La cravatta rossa

Siamo sulla spiaggia comunale di Castelporziano, cancello numero nove, dove un palco enorme di quaranta metri per dieci si alza contro il mare, lambito dalle onde della debole risacca notturna. Sotto (è alto circa un metro sul livello della spiaggia) dormono una quarantina di ragazzi, sacco a pelo e camicie e giubbe sgargianti, o logore oltre misura. Qualcuno ha acceso un falò poco distante, e si passano manoscritti o lattine di birra… Il Festival dei poeti è cominciato così, una vigilia inquieta, con molta preoccupazione, qualche perfidia e tutti i partecipanti dispersi tra Ostia, Castelporziano, la spiaggia e lo spettrale albergo Enalc, dove sono alloggiati.

L’Enalc è una scuola alberghiera abbandonata da tre anni, ora piena di poeti e di cani molto brutti e molto buoni, tranquillamente addormentati, nella loro cronica denutrizione, sulle poltrone di una hall già toccata dalle stigmate della decadenza. A metà Marienbad e a metà Katmandu, il festival si è subito rivelato essere qualcosa che si trasforma e inganna, qualcosa di misterioso e caotico, somma di volontà potenti e dissipatrici. Qui, l’assessore alla cultura, il comunista Renato Nicolini, è la faccia nuova, con i suoi calzoni sdruciti e le cravatte rosse, le foto sui rotocalchi e l’inseparabile flauto. Questa volta ha dato subito credito a Simone Carella e Ulisse Benedetti, gli uomini del Beat 72 – il teatro che nel giro di due mesi ha anticipato i milioni per scrivere e telefonare a russi e americani, prenotare un biglietto d’aereo e farli venire a Roma.

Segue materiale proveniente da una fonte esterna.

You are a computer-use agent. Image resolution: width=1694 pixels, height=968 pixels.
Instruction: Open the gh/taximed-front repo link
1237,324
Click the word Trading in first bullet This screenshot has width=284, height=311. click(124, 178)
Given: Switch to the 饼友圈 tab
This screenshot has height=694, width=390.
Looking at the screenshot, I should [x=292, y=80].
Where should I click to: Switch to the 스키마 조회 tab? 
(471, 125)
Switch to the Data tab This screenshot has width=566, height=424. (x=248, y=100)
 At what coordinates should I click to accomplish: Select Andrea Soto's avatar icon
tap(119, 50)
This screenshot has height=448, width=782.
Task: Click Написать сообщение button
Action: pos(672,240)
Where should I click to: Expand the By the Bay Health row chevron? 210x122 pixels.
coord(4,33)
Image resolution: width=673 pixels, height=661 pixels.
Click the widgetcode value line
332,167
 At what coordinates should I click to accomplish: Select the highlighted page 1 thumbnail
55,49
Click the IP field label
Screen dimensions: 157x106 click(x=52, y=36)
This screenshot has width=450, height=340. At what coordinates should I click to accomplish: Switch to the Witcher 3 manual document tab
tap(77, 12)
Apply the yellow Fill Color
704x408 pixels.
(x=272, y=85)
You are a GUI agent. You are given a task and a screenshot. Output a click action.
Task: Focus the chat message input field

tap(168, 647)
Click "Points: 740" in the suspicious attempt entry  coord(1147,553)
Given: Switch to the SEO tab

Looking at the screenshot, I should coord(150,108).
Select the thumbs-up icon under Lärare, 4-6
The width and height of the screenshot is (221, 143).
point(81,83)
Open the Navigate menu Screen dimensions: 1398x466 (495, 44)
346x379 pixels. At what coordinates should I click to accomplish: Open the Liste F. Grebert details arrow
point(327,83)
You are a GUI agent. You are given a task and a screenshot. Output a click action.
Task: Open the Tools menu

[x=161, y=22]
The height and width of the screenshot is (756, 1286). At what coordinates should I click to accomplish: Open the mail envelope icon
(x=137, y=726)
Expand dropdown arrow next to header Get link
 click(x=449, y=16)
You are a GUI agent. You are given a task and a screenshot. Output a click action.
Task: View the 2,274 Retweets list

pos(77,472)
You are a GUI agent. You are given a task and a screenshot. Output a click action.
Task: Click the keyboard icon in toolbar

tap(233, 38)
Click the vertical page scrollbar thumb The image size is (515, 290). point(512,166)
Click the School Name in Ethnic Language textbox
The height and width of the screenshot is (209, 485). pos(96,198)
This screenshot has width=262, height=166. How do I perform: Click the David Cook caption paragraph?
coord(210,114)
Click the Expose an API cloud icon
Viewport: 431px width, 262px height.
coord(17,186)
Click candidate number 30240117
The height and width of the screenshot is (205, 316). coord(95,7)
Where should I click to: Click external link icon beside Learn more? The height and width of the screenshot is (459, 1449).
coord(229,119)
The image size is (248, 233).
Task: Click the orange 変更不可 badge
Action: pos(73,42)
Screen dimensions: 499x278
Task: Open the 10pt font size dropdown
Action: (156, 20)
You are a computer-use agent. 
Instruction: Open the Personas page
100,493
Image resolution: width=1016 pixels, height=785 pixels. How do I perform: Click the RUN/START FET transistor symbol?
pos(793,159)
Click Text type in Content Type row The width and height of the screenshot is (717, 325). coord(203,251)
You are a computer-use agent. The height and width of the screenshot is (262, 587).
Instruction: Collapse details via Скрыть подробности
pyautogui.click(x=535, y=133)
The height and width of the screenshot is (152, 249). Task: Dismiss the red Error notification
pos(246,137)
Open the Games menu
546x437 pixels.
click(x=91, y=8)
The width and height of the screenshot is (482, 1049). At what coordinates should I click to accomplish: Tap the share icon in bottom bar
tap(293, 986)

Così, sono arrivati tutti quanti, da Ginsberg a Burroughs, da Corso a Ferlinghetti, i santoni della beat generation, invecchiati, appesantiti, ma sempre, almeno apparentemente, euforici… E i ragazzi e le ragazze che si sono addormentati sotto il palco, arrotolando sigarette, con le loro divise casuali, sono venuti tutti per loro, inseguendo il sogno di una stagione fantastica e quasi intramontabile.

Gli americani lo sanno, sanno di essere loro le stars, e non lo nascondono. Saranno con tutta probabilità i dominatori del festival perché sono anche gli unici che abbiano fatto esperienza di vagabondaggio, gli unici beat della situazione, quelli che ridono, gridano, si danno grandi botte sulle spalle, non disdegnano l’hascisc e hanno, a cinquanta, sessant’anni, le mogli giovani e i figli piccoli. Sono gli unici nella leggenda.

La tua opera sei tu

Ferlinghetti ci ricorda quando intorno alla sua libreria c’erano gli immigrati italiani, e adesso ci sono solo i cinesi, perché intanto gli italiani sono diventati middle class e hanno cambiato quartiere e casa… Siamo tutti a cena, in un ristorante di Ostia. Grandi risate e caldo, Fernanda Pivano filtra quasi ogni frase, da qualunque parte arrivi, un giovane poeta italiano ha cominciato a chiacchierare con Gregory Corso, che mostra un gran buco in mezzo ai denti.

Mentre stava centellinando, quasi schifato, un piatto di gamberi, Burroughs ha gelato il poeta irlandese Desmond O’Grady, l’unico che sa tutto sulla quotidianità di Joyce e Beckett a Dublino, caffettano palestinese addosso e troppe birre nello stomaco, che gli gridava da lontano: «Ti ho visto a New York, a Parigi, ho visto i tuoi amici, siamo stati bene insieme, ti ricordi?». «Sì, mi ricordo di te» è stata la gelida risposta dell’anziano signore che ora insegna nelle università: uno sguardo con i suoi occhi mansueti, d’una froideur mitica, e poi di nuovo i gamberi… O’Grady ha dovuto ripiegare e accontentarsi di baciare Corso, che ha una camicia rossa ma ha anche molti capelli grigi.

La festa così l’hanno fatta i freak arrivati a Ostia fiutando poesia: davanti all’albergo l’inaugurazione è toccata ad un tizio barbuto e tracagnotto che ha condotto una sua personale e lirica arringa all’indirizzo di Simone Carella: «Simone, ho fame. Ma che russi, ma che americani, che io sono disgraziato e non ho mangiato…». Poi, un lungo componimento basato sull’iterazione anamorfica di un popolare affanculo. Come lui, ne sono venuti tanti, e hanno invaso la costa tra Ostia e Castelporziano.